Le Dialogue national sur la gouvernance minière s’est conclu le 17 avril à Kinshasa avec une ambition claire : transformer les ressources minières de la République démocratique du Congo en instruments de paix et de développement. Organisé par le Comité de crise pour la paix et la sécurité (CCPS-RDC), cet événement a réuni pendant trois jours des représentants de l’État, de la société civile et des partenaires internationaux.
Les discussions ont mis en lumière l’impact des minerais sur les conflits armés dans l’Est du pays. Des groupes rebelles, tels que le M23, exploitent illégalement des ressources comme le coltan, générant des revenus estimés à 800 millions de dollars entre avril et décembre 2024, selon un rapport des Nations unies.
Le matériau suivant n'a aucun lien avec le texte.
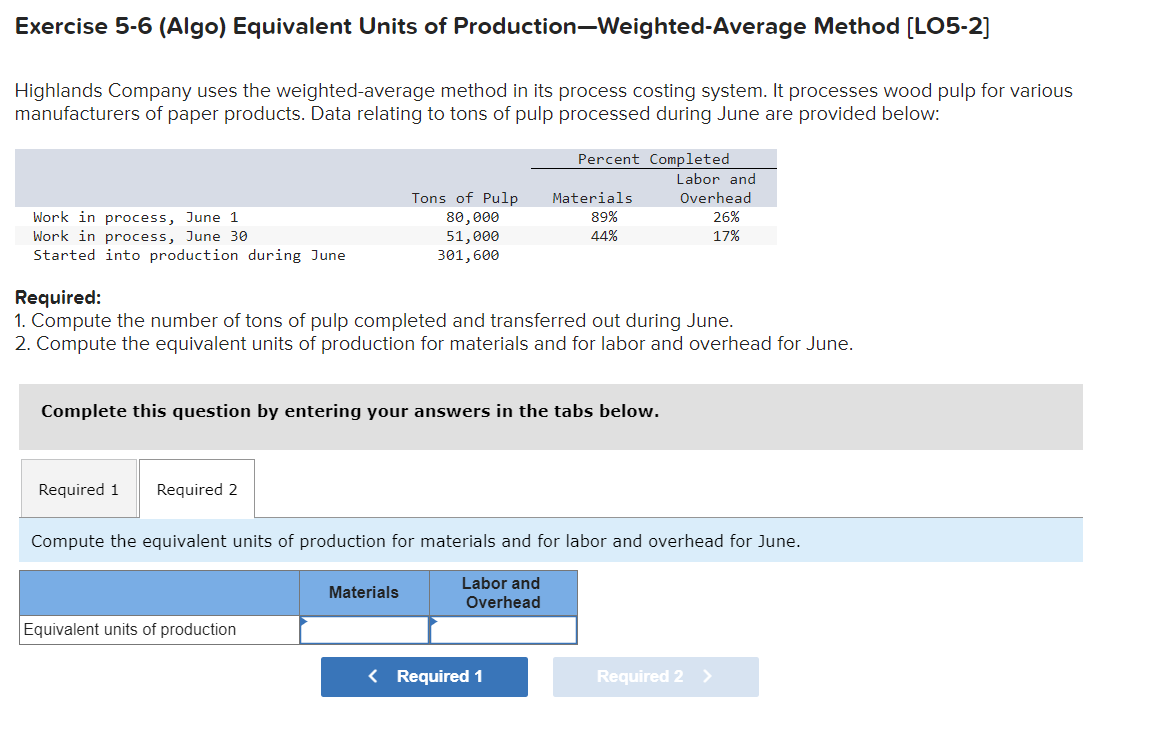Click the Materials equivalent units input field
The image size is (1157, 730).
point(366,629)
Face à cette situation, les participants ont formulé plusieurs recommandations. Ils appellent à l’adoption d’une politique minière nationale axée sur la durabilité et la transparence. La mise en place d’un plan d’exploitation responsable est également préconisée pour garantir que les richesses minières bénéficient aux communautés locales plutôt qu’aux groupes armés.
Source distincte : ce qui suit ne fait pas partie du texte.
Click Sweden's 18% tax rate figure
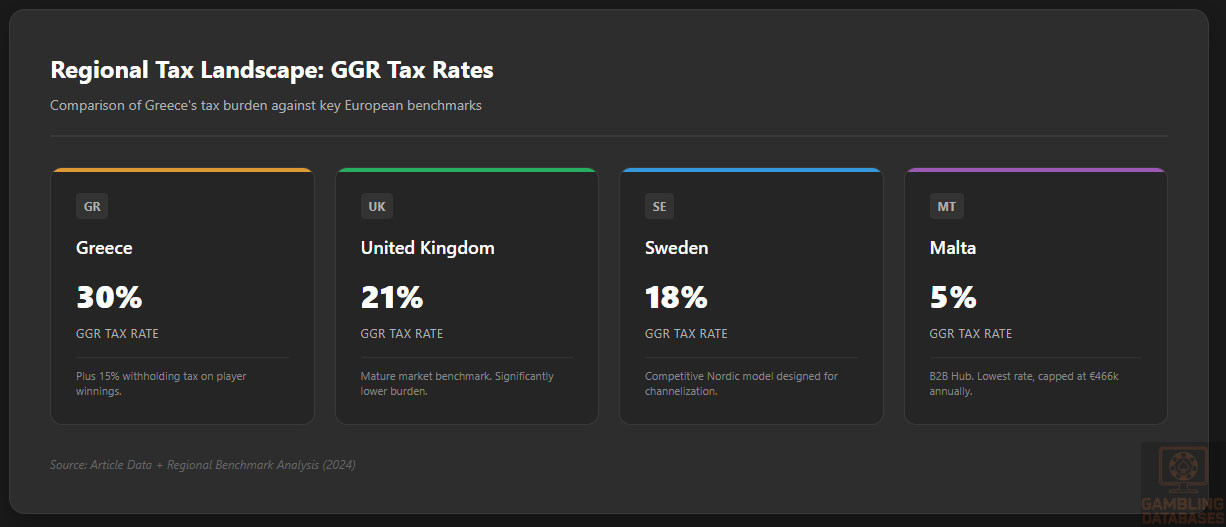The height and width of the screenshot is (527, 1226). (676, 297)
Le concept de « diplomatie citoyenne » a été avancé pour lutter contre l’économie criminelle entourant l’exploitation des minerais. Patient Bashombe, coordonnateur du CCPS-RDC, souligne l’importance de cette approche pour intégrer les ressources minières dans les solutions aux conflits qui ravagent l’Est du pays.
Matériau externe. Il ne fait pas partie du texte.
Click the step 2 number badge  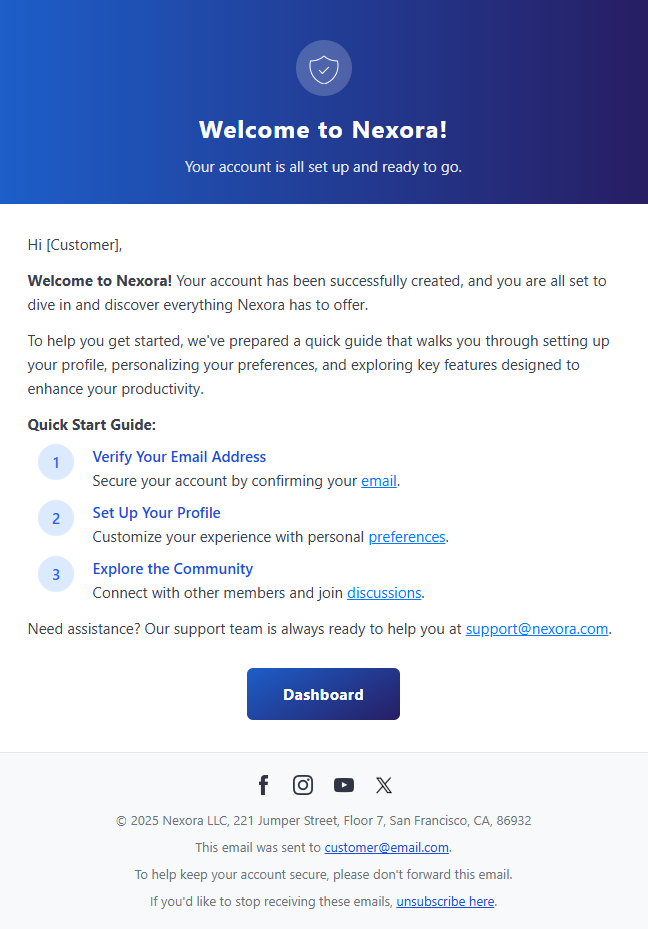tap(56, 518)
Les acteurs de la société civile ont également exprimé le souhait que les minerais deviennent un outil de diplomatie, non seulement pour favoriser le développement de la RDC, mais aussi celui de toute la région. Ils ont appelé les bailleurs de fonds intéressés par les minerais congolais à engager des discussions directes avec les autorités, afin d’éviter les intermédiaires qui contribuent à la détérioration de la situation sécuritaire dans le Grand Kivu.
Ce dialogue marque une étape importante dans la quête d’une gouvernance minière éthique et souveraine en RDC. Les recommandations formulées pourraient servir de base à des réformes profondes, visant à faire des ressources minières un levier de stabilité et de prospérité pour le pays.